カメラマンが軽い口調で言うと一旦ここで映像が途切れた。


「訳わかんねー」


パソコンはそのままにして光汰は立ち上がると部屋を出た。5分くらいで戻って来た光汰の手は湯気の出るマグカップを持っていた。

そこで強く手を叩いたような音と続いて悲鳴が聞こえた。マグカップをローテーブルに置いてパソコンを見る。

2、3度聞こえた後男の声が言う。


『まだまだ始まったばかりだぜ?』


画面には色調の違う肌色が2つ。頭を下にして2人分の裸体が地面から50㎝程宙に浮いている。先程のスーツの4、5人の男達が2人を囲む形で立っていた。それぞれ木刀や鞭を手にして…。

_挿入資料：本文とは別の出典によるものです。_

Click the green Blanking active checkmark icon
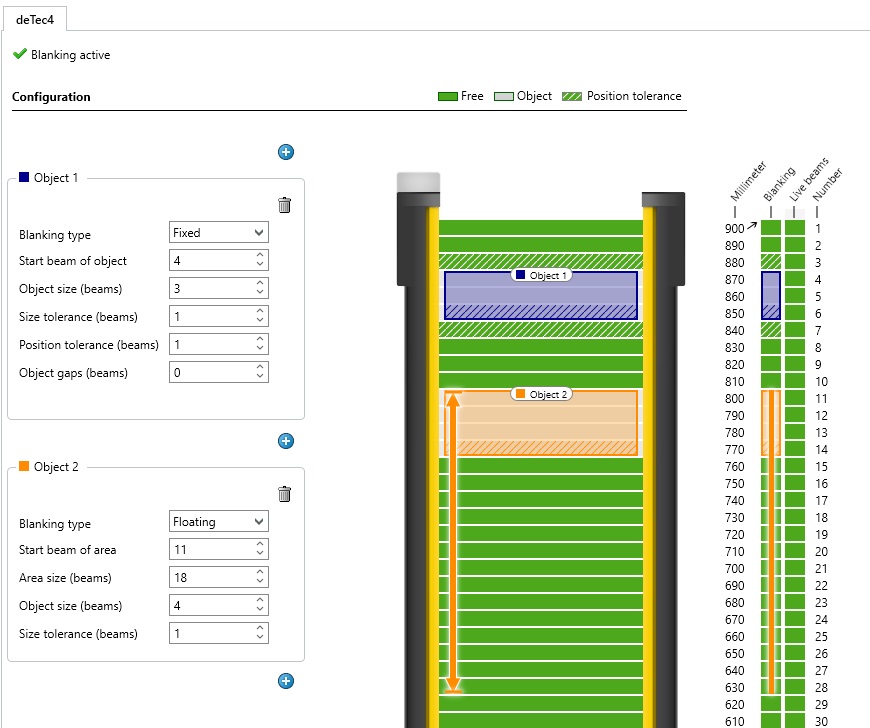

全裸で逆さまに吊られた青年2人は後ろ手に縛られて身体に赤い筋がいくつも有る。カメラは彼らの背中を映していて顔は見えない。


「何これ…SMビデオ?」


SMの動画や画像に免疫のある光汰は驚いた様子もなく悲鳴をあげる姿を頬杖をついて見ていた。

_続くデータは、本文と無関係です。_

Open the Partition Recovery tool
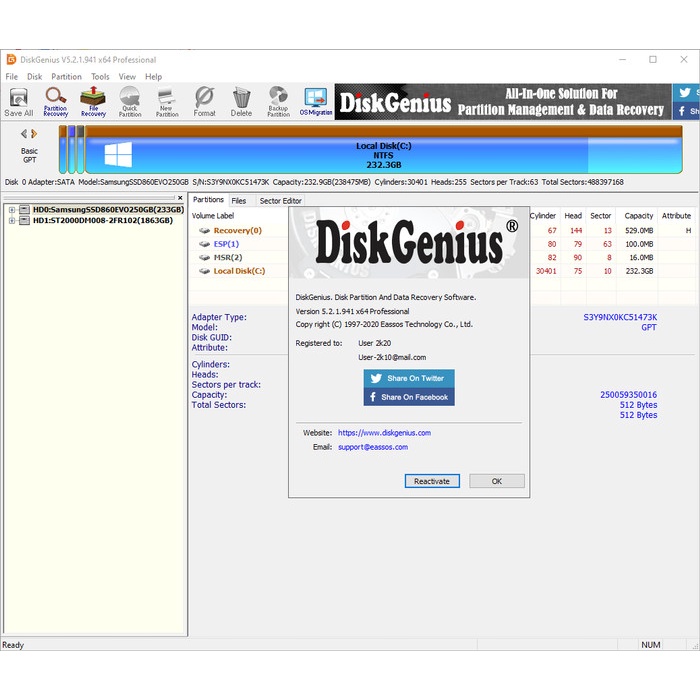point(56,102)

が、段々と表情が険しくなる。2人の青年の内色白の方が何となく亮汰と体型が似ているような…。


「はは…まさか…」


さっきの電話で木島が最後に言った言葉が思い出された。


『兄ちゃんによろしく』


光汰の顔が固まった。

ゆっくりと大きく見開かれる瞳。


「…なっ…」


…亮汰…まだ帰って来て…ない…。

次の瞬間光汰はベッドに放り投げた携帯を捜し出していた。亮汰の番号を検索する指が震えて上手くキーが押せない。背中に嫌な汗が伝う。息苦しくなって吐き気さえ込み上げてくる。

耳に当てた携帯は呼び出し音が続いている。

…5回…6回…7回…


「出ろよ!亮汰っ」


苛々して窓を見ると外は土砂降りで遠くの方から雷鳴が響いていた。